A paper released by the Deans For Impact summarizes the research on learning science, and identifies six key questions the group says teachers should grapple with. They are:
- How do students understand new ideas?
- How do students learn and retain new information?
- How do students solve problems?
- How does learning transfer to new situations in or outside of the classroom?
- What motivates children to learn?
- What are common misconceptions about how students think and learn?
"All educators, including new teachers, should be able to connect these principles to their practical implications for the classroom ... so that our methods of instruction are in harmony with our best understanding of the science of how we learn," according to the paper.
In practice, these principals have a lot of implications for pedagogy. For example, on transferring learning, a teacher ought to know that alternating concrete examples like word problems with abstract representations, like mathematical formulas, can help students understand the underlying structure of problems.
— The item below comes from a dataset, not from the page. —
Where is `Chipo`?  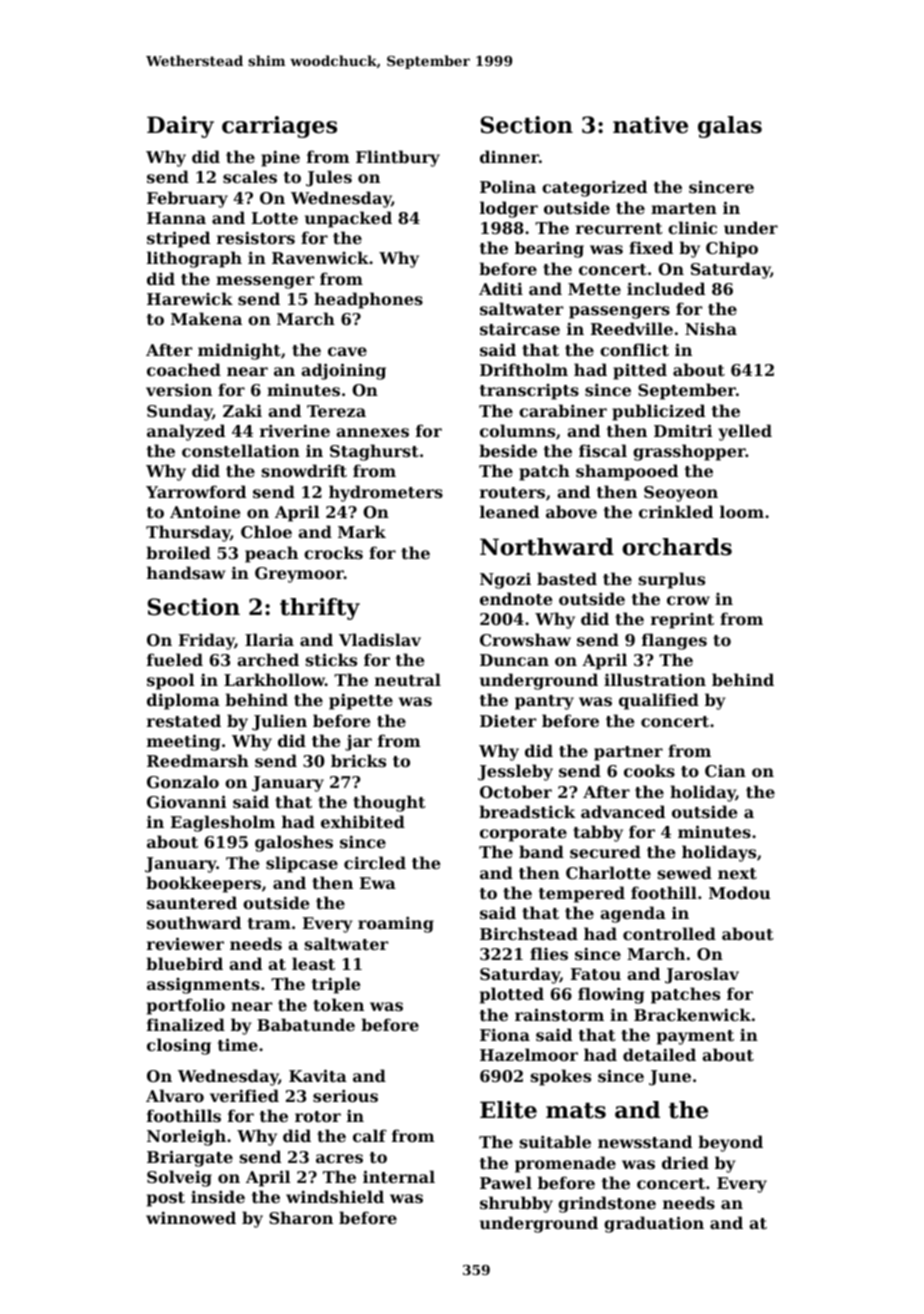
Chipo is located at coordinates (732, 249).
In regard to misconceptions, they should know that students don't respond to different "learning styles" and aren't inherently "right-brained" or "left brained."
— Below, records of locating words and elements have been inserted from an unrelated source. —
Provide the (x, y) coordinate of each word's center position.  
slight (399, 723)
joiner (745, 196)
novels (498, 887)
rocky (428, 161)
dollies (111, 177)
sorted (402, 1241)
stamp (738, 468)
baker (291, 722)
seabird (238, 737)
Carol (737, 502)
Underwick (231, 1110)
Deans for Impact has 24 current members. The paper was developed by them in collaboration with Daniel Willingham, a cognitive psychologist at the University of Virginia, and Paul Bruno, a former middle school science teacher and ed. policy student at the University of Southern California.
The first three member programs that will aim to translate these principles into teacher-preparation curricula are the Relay Graduate School of Education, the Boston Teacher Residency, and Temple University's College of Education.
Although the inititiative is new, the general notion that cognitive science hasn't penetrated teacher education isn't. In 2010, a report commissioned by then-accreditor National Council for the Accreditation of Teacher Education argued that not enough teacher-preparation programs included developmental science in their curricula.
Outside individuals supporting the Deans For Impact initiative include scholars such as Angela Duckworth, known for her research on how noncongnitive factors like self-control and "grit" affect student achievement, and Carol Dweck, who popularized the theory of the "growth mindset," or self-recognition that hard work and application can pay off in improvements.